UE – États-Unis : l’accord de Turnberry met-il réellement fin à la guerre commerciale ?
Près d’un an après l’accord de Turnberry, conclu pour mettre fin à l’escalade tarifaire entre les États-Unis et l’Union européenne au prix d’importantes concessions européennes, Bruxelles en engage la mise en œuvre. Mais cette accalmie commerciale reste juridiquement et politiquement précaire.
Publié le
Par Alan Hervé, Professeur de droit public à Sciences Po Rennes
Une validation européenne qui ne vaut pas ratification
« L’accord de Turnberry » ne constitue pas un accord du point de vue du droit international public ou du droit de l’Union européenne.
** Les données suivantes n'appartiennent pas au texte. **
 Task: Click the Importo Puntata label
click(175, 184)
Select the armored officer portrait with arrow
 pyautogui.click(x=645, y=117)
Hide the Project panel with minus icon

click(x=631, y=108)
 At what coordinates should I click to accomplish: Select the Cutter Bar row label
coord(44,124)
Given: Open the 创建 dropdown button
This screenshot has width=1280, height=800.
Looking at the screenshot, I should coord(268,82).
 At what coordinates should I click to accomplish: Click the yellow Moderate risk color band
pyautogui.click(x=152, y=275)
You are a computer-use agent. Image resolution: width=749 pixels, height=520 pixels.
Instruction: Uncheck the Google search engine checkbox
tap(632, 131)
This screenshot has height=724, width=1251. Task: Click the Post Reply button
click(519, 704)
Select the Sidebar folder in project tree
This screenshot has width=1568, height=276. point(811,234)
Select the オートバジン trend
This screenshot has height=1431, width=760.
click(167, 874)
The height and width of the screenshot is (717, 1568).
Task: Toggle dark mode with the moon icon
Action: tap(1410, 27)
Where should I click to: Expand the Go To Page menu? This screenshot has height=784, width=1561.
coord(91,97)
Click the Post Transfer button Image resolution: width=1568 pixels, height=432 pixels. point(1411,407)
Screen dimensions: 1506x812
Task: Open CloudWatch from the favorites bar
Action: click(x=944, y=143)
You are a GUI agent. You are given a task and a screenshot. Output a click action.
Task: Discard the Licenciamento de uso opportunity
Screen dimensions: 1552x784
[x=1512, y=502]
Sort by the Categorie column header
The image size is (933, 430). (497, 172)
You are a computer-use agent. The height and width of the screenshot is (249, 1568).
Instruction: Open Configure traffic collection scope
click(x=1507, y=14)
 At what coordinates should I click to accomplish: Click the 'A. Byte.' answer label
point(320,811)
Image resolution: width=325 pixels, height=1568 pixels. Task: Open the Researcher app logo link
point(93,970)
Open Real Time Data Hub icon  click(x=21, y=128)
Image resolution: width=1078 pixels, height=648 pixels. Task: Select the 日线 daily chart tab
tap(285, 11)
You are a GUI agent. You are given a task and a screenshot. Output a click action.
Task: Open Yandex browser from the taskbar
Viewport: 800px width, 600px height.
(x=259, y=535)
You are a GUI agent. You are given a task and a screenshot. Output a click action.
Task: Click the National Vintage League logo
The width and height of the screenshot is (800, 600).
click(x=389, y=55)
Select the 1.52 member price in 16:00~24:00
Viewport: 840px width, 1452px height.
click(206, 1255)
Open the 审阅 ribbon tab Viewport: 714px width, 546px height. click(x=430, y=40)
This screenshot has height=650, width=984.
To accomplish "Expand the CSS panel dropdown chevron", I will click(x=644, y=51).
Formellement, il est le fruit d’un « accord politique » auquel sont parvenus la présidente de la Commission et le président des États-Unis d’Amérique le 27 juillet qui a ensuite été inclus dans une « déclaration conjointe » du 21 août 2025 entre l’Union européenne et les États-Unis d’Amérique. Avec le soutien implicite de plusieurs États membres soucieux d’éviter une guerre commerciale et de préserver le lien transatlantique dans le contexte de la guerre en Ukraine, Ursula von der Leyen et ses équipes ont négocié en quelques semaines cet accord, sans directives de négociation, et en s’affranchissant du cadre procédural habituel prévu par l’article 218 TFUE. La Commission européenne a ensuite publié le texte de cette déclaration, qui contient 19 points formulés en des termes assez généraux uniquement sur son site internet (et non au journal officiel de l’UE). L’accord de Turnberry n’avait donc pas à être ratifié.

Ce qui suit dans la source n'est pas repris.